Walz is set to announce the plan during a stop in rural Lawrence County in western Pennsylvania, one of the marquee battlegrounds of the 2024 contest. He is also starring in a new radio ad for the campaign highlighting his roots in a small town of 400 people and his time coaching football, while attacking Trump and his running mate, Ohio Sen. JD Vance.

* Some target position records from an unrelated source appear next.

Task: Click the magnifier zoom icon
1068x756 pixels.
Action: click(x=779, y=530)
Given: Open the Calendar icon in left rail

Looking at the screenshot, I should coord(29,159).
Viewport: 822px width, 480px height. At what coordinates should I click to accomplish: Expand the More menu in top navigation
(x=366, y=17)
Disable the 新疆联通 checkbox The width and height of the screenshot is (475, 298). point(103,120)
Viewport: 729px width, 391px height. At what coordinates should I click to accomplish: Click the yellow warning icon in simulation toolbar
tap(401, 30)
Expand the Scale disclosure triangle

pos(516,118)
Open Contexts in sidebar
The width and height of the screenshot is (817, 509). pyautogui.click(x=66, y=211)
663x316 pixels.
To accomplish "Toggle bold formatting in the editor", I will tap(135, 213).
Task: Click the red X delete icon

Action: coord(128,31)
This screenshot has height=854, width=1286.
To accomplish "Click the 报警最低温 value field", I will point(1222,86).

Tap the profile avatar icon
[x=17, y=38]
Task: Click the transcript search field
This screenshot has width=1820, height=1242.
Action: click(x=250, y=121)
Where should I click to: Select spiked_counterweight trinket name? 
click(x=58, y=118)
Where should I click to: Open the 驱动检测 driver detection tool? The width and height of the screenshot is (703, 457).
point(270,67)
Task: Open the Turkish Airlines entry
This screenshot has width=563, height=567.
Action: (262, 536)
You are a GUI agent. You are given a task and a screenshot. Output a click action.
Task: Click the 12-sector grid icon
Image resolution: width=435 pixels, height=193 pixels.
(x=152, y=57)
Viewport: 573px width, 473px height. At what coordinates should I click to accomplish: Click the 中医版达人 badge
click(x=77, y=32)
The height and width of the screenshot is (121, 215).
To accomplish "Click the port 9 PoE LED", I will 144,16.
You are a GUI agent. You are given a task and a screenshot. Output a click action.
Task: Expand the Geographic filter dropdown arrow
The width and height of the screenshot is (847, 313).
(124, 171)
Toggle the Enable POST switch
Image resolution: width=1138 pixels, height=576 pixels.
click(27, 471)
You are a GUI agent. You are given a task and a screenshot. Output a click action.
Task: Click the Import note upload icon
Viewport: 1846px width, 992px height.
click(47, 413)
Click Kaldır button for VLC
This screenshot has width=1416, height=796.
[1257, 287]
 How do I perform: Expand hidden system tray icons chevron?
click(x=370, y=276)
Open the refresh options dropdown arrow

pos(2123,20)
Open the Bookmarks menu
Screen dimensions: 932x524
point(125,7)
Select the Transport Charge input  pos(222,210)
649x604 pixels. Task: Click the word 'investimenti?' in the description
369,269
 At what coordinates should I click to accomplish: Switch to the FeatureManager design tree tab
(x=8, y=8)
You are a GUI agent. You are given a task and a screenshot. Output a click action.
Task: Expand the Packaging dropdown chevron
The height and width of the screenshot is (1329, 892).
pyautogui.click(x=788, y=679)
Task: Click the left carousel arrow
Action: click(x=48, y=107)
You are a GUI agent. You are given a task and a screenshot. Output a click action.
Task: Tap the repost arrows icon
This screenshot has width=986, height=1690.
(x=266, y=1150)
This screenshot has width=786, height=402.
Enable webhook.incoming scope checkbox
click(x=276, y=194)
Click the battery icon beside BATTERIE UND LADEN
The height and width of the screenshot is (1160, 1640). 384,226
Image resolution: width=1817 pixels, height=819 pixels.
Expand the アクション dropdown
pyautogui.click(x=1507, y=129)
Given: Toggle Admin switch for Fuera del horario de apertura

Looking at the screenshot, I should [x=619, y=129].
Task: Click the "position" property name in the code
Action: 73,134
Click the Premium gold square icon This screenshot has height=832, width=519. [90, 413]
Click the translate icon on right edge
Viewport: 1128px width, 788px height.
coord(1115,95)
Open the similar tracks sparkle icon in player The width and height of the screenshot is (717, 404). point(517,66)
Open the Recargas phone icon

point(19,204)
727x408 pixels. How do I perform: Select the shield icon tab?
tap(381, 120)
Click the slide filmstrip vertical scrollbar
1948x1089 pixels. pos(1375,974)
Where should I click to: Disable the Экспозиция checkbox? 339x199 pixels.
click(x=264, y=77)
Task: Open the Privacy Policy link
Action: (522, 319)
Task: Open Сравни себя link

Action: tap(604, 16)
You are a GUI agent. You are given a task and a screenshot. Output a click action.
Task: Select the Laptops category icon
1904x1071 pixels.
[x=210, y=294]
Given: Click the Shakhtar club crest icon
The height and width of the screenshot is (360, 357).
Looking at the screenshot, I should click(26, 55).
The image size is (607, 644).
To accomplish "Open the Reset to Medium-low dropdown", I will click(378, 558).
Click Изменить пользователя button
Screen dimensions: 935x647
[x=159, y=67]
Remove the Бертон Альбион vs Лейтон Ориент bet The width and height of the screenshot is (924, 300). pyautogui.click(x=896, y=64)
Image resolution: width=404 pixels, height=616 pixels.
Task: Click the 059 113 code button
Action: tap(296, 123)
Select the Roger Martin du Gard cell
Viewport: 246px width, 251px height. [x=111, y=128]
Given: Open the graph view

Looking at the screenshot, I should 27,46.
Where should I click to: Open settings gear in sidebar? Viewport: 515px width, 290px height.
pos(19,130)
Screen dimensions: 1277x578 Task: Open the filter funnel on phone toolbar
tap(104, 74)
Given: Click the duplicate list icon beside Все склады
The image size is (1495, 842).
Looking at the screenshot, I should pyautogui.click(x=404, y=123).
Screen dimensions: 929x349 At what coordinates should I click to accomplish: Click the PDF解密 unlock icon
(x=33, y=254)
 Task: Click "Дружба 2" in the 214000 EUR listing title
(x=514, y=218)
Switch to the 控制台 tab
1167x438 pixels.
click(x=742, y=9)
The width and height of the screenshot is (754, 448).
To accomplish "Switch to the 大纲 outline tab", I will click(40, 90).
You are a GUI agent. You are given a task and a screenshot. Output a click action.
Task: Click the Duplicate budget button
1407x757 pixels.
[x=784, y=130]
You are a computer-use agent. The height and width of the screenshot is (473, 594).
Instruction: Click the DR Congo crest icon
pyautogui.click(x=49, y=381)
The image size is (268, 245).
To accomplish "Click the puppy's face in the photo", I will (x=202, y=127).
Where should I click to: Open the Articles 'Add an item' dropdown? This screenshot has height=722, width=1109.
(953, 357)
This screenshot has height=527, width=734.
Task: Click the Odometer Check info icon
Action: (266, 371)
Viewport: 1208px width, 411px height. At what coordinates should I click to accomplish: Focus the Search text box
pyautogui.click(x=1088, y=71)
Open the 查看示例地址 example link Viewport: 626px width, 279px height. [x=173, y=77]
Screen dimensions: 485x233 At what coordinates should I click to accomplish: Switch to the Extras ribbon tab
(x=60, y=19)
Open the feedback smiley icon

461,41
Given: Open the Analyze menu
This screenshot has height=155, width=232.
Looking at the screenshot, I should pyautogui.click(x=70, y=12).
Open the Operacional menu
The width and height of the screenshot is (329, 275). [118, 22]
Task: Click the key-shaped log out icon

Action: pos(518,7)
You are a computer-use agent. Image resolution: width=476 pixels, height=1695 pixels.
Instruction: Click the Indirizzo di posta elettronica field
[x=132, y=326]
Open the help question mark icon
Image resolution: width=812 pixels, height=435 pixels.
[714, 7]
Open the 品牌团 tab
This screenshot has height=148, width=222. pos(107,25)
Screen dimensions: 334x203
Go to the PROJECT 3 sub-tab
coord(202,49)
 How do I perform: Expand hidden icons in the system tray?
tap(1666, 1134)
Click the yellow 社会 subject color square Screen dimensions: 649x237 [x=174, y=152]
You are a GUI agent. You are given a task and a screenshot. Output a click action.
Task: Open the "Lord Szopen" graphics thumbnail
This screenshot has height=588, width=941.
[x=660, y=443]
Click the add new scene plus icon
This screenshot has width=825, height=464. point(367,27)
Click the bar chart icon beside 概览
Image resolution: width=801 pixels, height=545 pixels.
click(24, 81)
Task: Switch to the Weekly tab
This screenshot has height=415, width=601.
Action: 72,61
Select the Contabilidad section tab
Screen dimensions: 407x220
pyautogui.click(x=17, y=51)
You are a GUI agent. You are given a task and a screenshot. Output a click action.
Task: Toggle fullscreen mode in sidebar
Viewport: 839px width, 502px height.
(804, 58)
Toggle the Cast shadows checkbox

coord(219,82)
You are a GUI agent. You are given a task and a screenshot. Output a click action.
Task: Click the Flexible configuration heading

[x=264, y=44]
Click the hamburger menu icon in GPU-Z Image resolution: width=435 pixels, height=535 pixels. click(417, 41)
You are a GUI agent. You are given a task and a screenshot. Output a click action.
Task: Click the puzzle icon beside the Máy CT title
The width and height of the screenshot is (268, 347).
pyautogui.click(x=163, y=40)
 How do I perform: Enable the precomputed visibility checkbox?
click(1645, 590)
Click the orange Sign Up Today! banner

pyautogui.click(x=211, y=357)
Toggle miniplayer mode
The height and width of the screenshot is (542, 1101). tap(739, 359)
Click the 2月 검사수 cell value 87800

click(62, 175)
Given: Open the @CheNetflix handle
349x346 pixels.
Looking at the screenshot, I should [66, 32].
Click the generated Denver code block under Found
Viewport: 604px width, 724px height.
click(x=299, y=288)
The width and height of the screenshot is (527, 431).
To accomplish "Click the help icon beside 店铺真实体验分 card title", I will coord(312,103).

North Carolina governor candidate Mark Robinson sues CNN over report about posts on porn site

North Carolina Lt. Gov. Mark Robinson has sued CNN over its recent report that he made explicit racial and sexual posts on a pornography website’s message board. He made the announcement Tuesday and calls the reporting reckless and defamatory.

The lawsuit comes less than four weeks after a report that led many of his fellow GOP elected officials and candidates to distance themselves from Robinson’s gubernatorial campaign. That includes GOP presidential nominee Donald Trump.

CNN declined to comment on the lawsuit. Robinson is also suing a man who alleges Robinson frequented a porn shop decades ago.

Georgia judge rules county election officials must certify election results

A Georgia judge has ruled county election officials must certify election results by the deadline set in law and cannot exclude any group of votes from certification even if they suspect error or fraud.

Fulton County Superior Court Judge Robert McBurney ruled that “no election superintendent (or member of a board of elections and registration) may refuse to certify or abstain from certifying election results under any circumstance.” While they have the right to inspect the conduct of an election and to review related documents, he wrote, “any delay in receiving such information is not a basis for refusing to certify the election results or abstaining from doing so.”

Georgia law says county election superintendents, which are multimember boards in most counties, “shall” certify election results by 5 p.m. on the Monday after an election — or the Tuesday if Monday is a holiday as it is this year.

The ruling comes as early voting began Tuesday in Georgia.

Julie Adams, a Republican member of the Fulton County election board, had asked the judge to declare that her duties as an election board member were discretionary and that she’s entitled to “full access” to “election materials.”